而在另一邊,晨墨軒和晨宇面對面的坐着,徐莉和琪項天的父母,冷傲然的父母坐在一塊,琪項天和冷傲然兩個人坐在各自的母親大人身邊,一雙眼睛時不時的瞄一眼晨墨軒他們這個方向,那臉上的表情那叫一個又愁又急又糾結啊。
“爸……”思忖着怎麼開口思忖了半響的晨墨軒,看着眼前面色沉穩的品着茶,全然一副只聽他說的樣子,終於忍不住開了口。
“恩。”晨宇面色無常的應着聲,其實心裡頭早就已經笑翻了,他還以爲這小子能忍多久呢,沒想到這麼快就坐不住了。
“你剛纔在包間裡說的事情……”晨墨軒語氣微頓,猶豫了一會兒,最終像是下定了決心般,一副豁出去了的樣子接着開口:“你剛纔在包間裡說的那些,是真的嗎?”
“包間裡說的?”晨宇眉頭一挑,面露疑惑:“你是指那一件?”
“……”對於晨宇這樣明顯是在裝不知道的表現,晨墨軒表示無語的同時,也不僅有些頭疼。

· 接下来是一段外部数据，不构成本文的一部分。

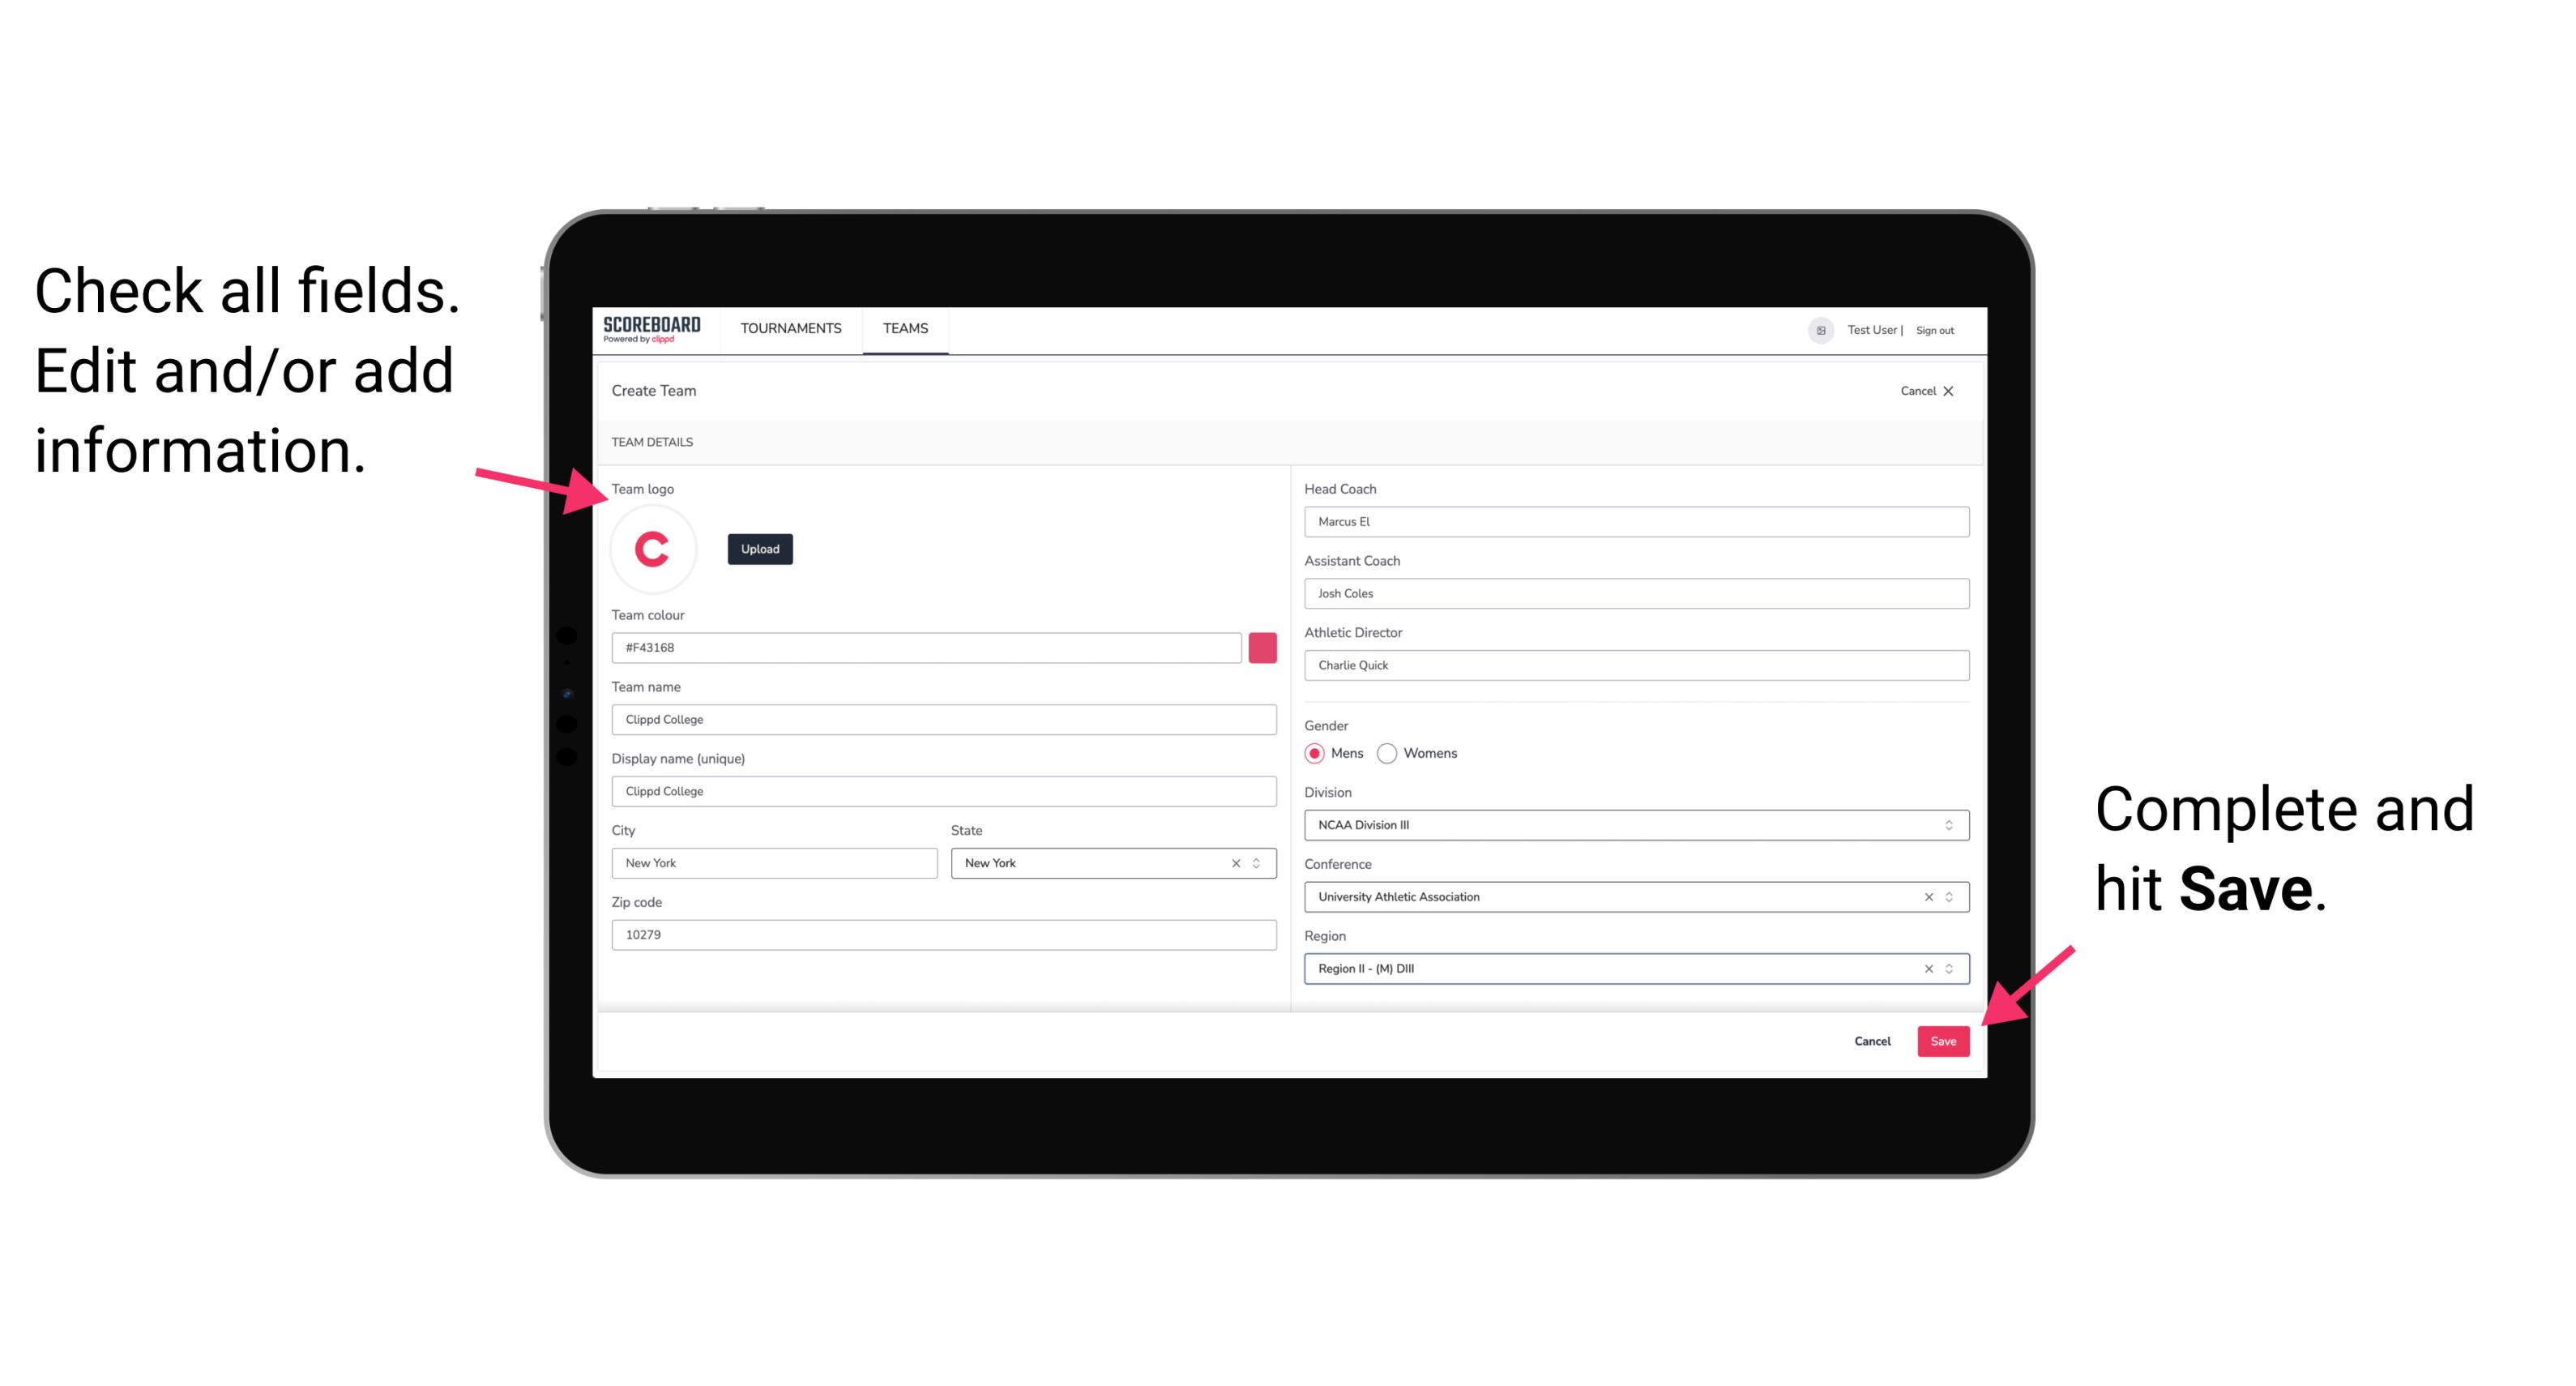2576x1386 pixels.
Task: Click the red team colour swatch preview
Action: (1264, 647)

在包間裡的時候他那樣一語驚人,表情又完全不像是在開玩笑的樣子,現在這樣子看上去,怎麼包間裡說在那些,全都不過是他玩笑間的一句話啊。
“爸,我說的是您在包間裡說,您以前想過讓我和小若在一起的那件事。”
聽着晨墨軒糾結着一張臉把話都說到這個份上了,晨宇也打算不再爲難他了,笑着將手中的茶杯放下,擡眼看着晨墨軒:“那句話我還真沒有想過。”這句話他倒是說的一句大實話。
以前他從來就沒有想過讓自已的繼兒子和親生女兒在一起,雖然他們並沒有血緣關係,但他好歹也進了一家門,他娶了人家的母親爲妻子,無論有沒有血緣關係他都是他的兒子,何況,身處上流是非多,就算他自已對於被別人在身後議論無所謂,但是也不想看着自已的女兒和兒子去受那一份委屈。
再說了,晨墨軒從小都是在他晨宇的兒子生活在他們晨家,又不是以他爲晨安若挑選的童養婿生活在的他們晨家,他又怎麼會去想把他們兩個人湊到一起生活一輩子?
當然了,他之所以會在包間裡說出那一番話來,也不是說只是爲了堵住安琪兒他們的嘴,而是在他發現了自已這個傻兒子對自已那個傻女兒的感情之後,而自已的女兒對她的這位繼兄長的感情,也似乎並不是兄妹之間的感情那麼簡單的時候,才產生的想法,
“那您爲什麼又要那樣說?”看着晨宇這樣若無其事的微笑着把否認的話說出來,就算性子再沉穩的晨墨軒此刻也開始變得有些不淡定起來。
“哈哈,傻小子,你急成這樣做什麼?”看着一向性子淡薄冷漠的晨墨軒此時浮現出的暴躁情緒,晨宇這下子心裡是真的鬆了一口氣了:“我話都還沒有說完呢。”
一直以來他也只是猜測,晨墨軒也沒有在他面前表露出些什麼,晨安若就更不用說了,一走就是三年渺無音訊,要見她一面都比見他這個晨氏的董事長一面要難得多,哪還能聽到她對自已說喜歡上誰的女孩子家家的感情那些事啊,要不是他無意之間早有察覺,心裡早已經有了準備,今天這樣突然聽到那個沼施予她們說出那樣的話,恐怕就不是今天這樣的場景結束那餐飯了。
“爸……”聽着晨宇的話,晨墨軒的心情可以說是跟坐雲宵飛車一樣,那叫一個跌宕起伏。
“哎,軒兒啊,你是真的喜歡小若嗎?”晨宇微微嘆了一口氣,也不再跟晨墨軒繞彎子,直接開口就直奔主題。